On September 29, the Federal Communications Commission voted unanimously to adopt a draft order earlier this month to set new requirements for disposing of satellites at the end of the missions. The FCC order requires satellites that end their lives in orbits at altitudes of 2,000 kilometers or less to deorbit their satellites within five years. It replaces guidelines that called for deorbiting satellites within 25 years after their mission ends.

“Twenty-five years is a long time. There is no reason to wait that long anymore, especially in low Earth orbit,” said FCC chairwoman Jessica Rosenworcel during brief comments at the FCC meeting.

There was no debate at the meeting against the proposed rule, intended to speed up the disposal of satellites in an era when increasing numbers are being launched for remote sensing and communications constellations. “With this order, we do take that practical step of reducing the demise times in LEO to no more than five years, a timeframe that is readily achievable,” said another commissioner, Geoffrey Starks. “Compliance will be the new rule here to bend the curve of debris proliferation.”

There was little debate about changing that deadline for post-mission disposal from 25 to 5 years.
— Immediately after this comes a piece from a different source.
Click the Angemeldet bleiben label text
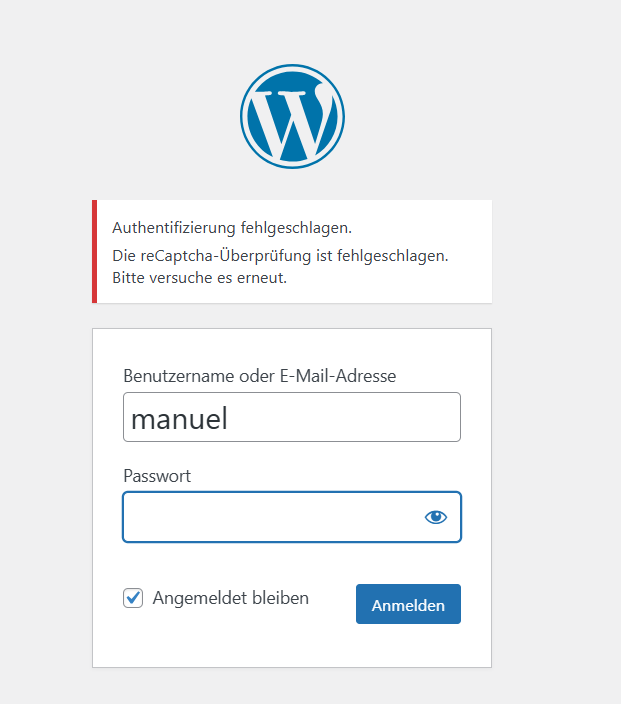Image resolution: width=621 pixels, height=704 pixels. click(230, 598)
Most in the industry agreed that the 25-year guideline, crafted some two decades ago, was out of date given the rapidly growing population of satellites and debris in LEO. In comments to the FCC, companies primarily asked for exceptions for satellites that suffer anomalies or other malfunctions beyond their control. None expressed opposition to the proposed order.

While there was no opposition to changing the deorbit lifetime to five years, there was debate about whether the FCC is the right agency to do it. Two days before the FCC vote, the bipartisan leadership of the House Science Committee asked the commission to delay the vote, questioning its authority to regulate deorbit lifetimes.

In a letter, members said they supported efforts for a “safe, sustainable space environment” and did not object to the five-year post-mission disposal timeline itself. “However, we are concerned that the Commission’s proposal to promulgate rules on this matter could create uncertainty and potentially conflicting guidance.”

The members questioned whether the FCC had the authority under existing law to craft such regulations, an issue they raised two years earlier when the FCC was considering a similar change. The FCC then decided to delay consideration of the change to get more feedback, and not necessarily because of those legal concerns.

House members also worried about confusion that the FCC’s decision would make. A separate interagency effort, coordinated by the White House’s Office of Science and Technology Policy (OSTP), is working on related issues as part of an Orbital Debris Implementation Plan issued in July. One topic of that plan was to revisit the 25-year deorbit rule that is part of current government guidelines.

“We have, through the option of extending our orbital debris rules to any who seek US market access, a regulatory hook for creating a default rulebook for commercial operators globally,” said Simington.

Ezinne Uzo-Okoro, assistant director for space policy at OSTP, downplayed any conflict between that implementation plan and the FCC’s action. “The FCC is part of, and continues to be part of, the orbital debris interagency working group,” she said the day of the FCC vote at the Advanced Maui Optical and Space Surveillance Technologies (AMOS) Conference in Hawaii. “It’s all working in tandem. It’s not a separate effort.”’

But another government official, speaking at the same conference the next day, offered a more critical assessment. “I think the FCC, for their part, has pushed the boundaries of their authorities pretty aggressively,” said Richard DalBello, director of the Office of Space Commerce, which is working to take over civil space traffic management responsibilities from the Defense Department as part of Space Policy Directive 3.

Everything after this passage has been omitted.